The silence is all consuming as the team-plus-two stands there and stares at Felicity; she could have announced her ascent as the next Ra’s al Ghul and Oliver would have been less surprised.
“It’s—it’s legal,” Laurel says finally, and Oliver doesn’t exactly know why, but he shoots a glare at her.
The thought of this—it makes him sick.
“I—I don’t…” he starts, completely and utterly lost.
“Does anyone else have any suggestions?” Felicity asks, her voice growing stronger as she hears the doubt start to fill his.
No one speaks.
“All right, then,” Digg agrees after a moment.
“Digg,” Oliver snaps, because this—this isn’t right. In no realm of reality is this okay.
“What, Oliver?” Digg asks, “The police are kicking down our front door, and unless you want Felicity to either incriminate you or incriminate herself, then this is the only way.”
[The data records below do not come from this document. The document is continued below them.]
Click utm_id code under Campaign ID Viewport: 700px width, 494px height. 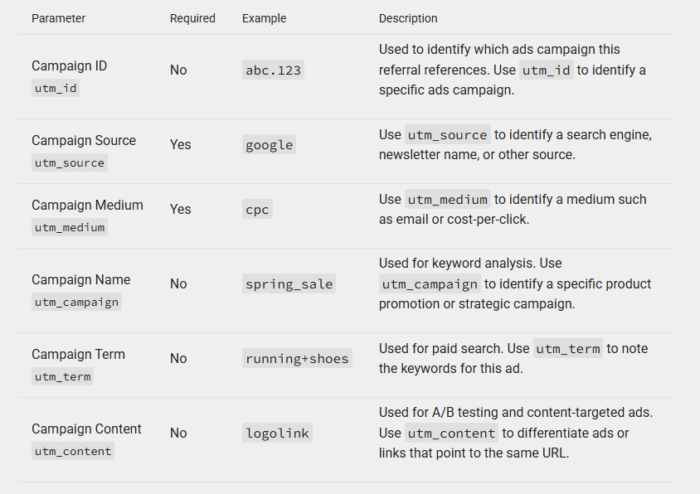tap(54, 89)
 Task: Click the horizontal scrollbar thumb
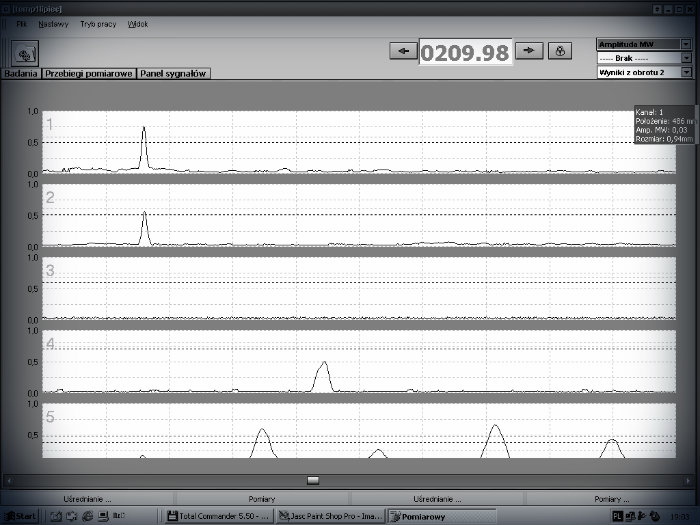[x=313, y=480]
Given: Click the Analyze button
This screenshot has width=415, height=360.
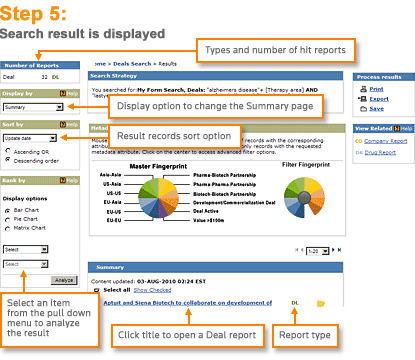Looking at the screenshot, I should tap(64, 280).
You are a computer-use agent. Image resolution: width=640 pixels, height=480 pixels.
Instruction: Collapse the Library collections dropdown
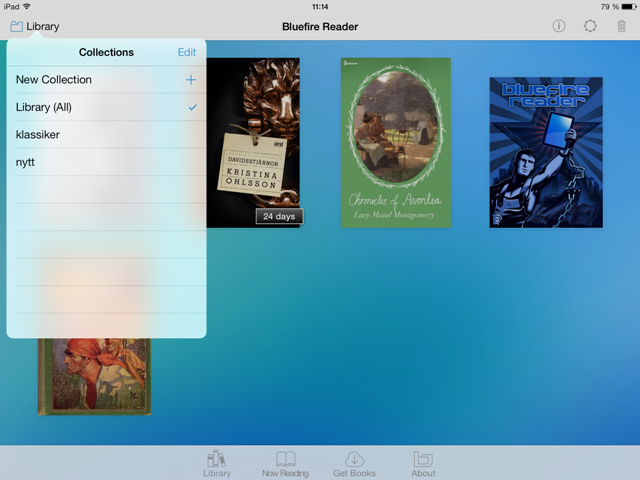(34, 27)
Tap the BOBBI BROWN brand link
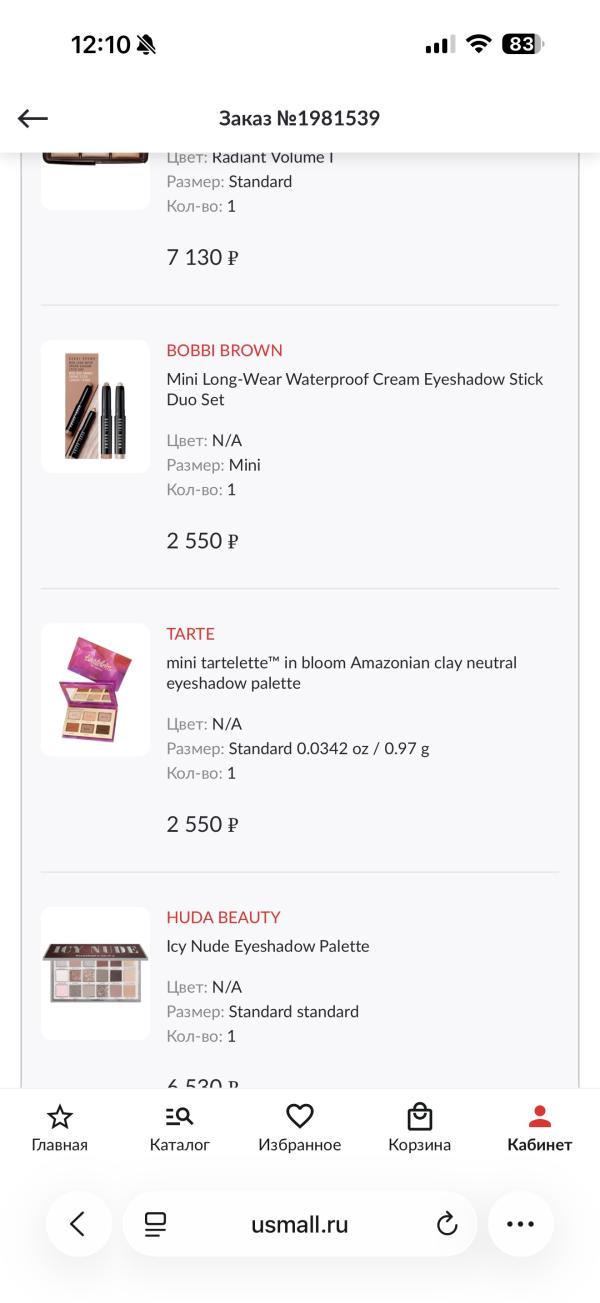Image resolution: width=600 pixels, height=1303 pixels. tap(224, 350)
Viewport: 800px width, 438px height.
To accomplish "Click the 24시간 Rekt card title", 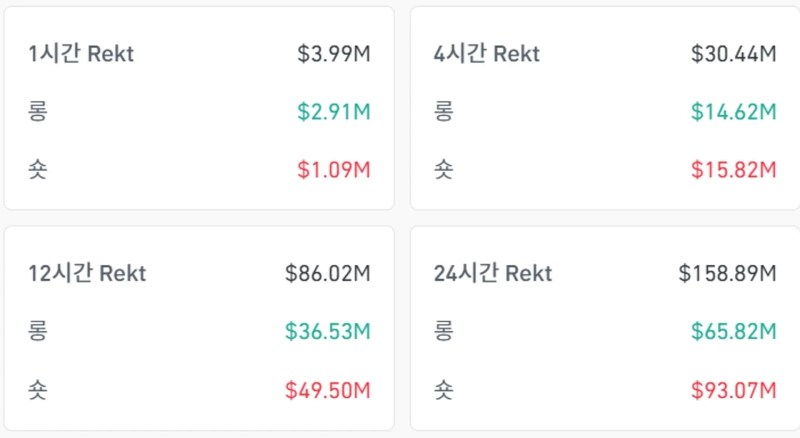I will click(493, 273).
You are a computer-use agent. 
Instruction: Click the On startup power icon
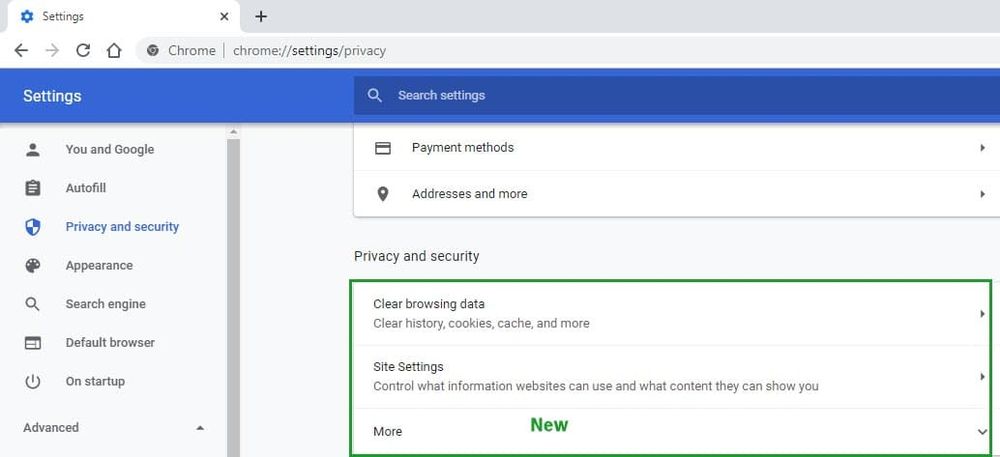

Oliver looks around helplessly at his companions, waiting for someone to speak up. Waiting for someone to point out how insane this is.
No one says a word.
There’s a crash at the door.
“Shit,” Roy says.
“Okay, how do we do this?” Digg asks, flaring into action, and Felicity breaks her gaze from a brief flicker across Oliver’s profile to spin around in her chair.
“The certificates will be fake,” she says hurriedly, her fingers flying across the keyboard. “But they won’t know that. And then other than that, we just need a…”
“Minister,” Ray interjects knowingly, and Oliver has an errant thought that this is somehow—somehow—worse now that they’re broken up than it would have been if they were together. At least he would know for certain that Felicity’s heart belonged to someone else.
Felicity nods where she’s sitting, keeping her back turned to everyone, and then goes to snatch the certificates from where they’re printing. She walks purposefully over to Oliver and holds one out to him along with a pen.
“Here,” she says unceremoniously, avoiding his gaze.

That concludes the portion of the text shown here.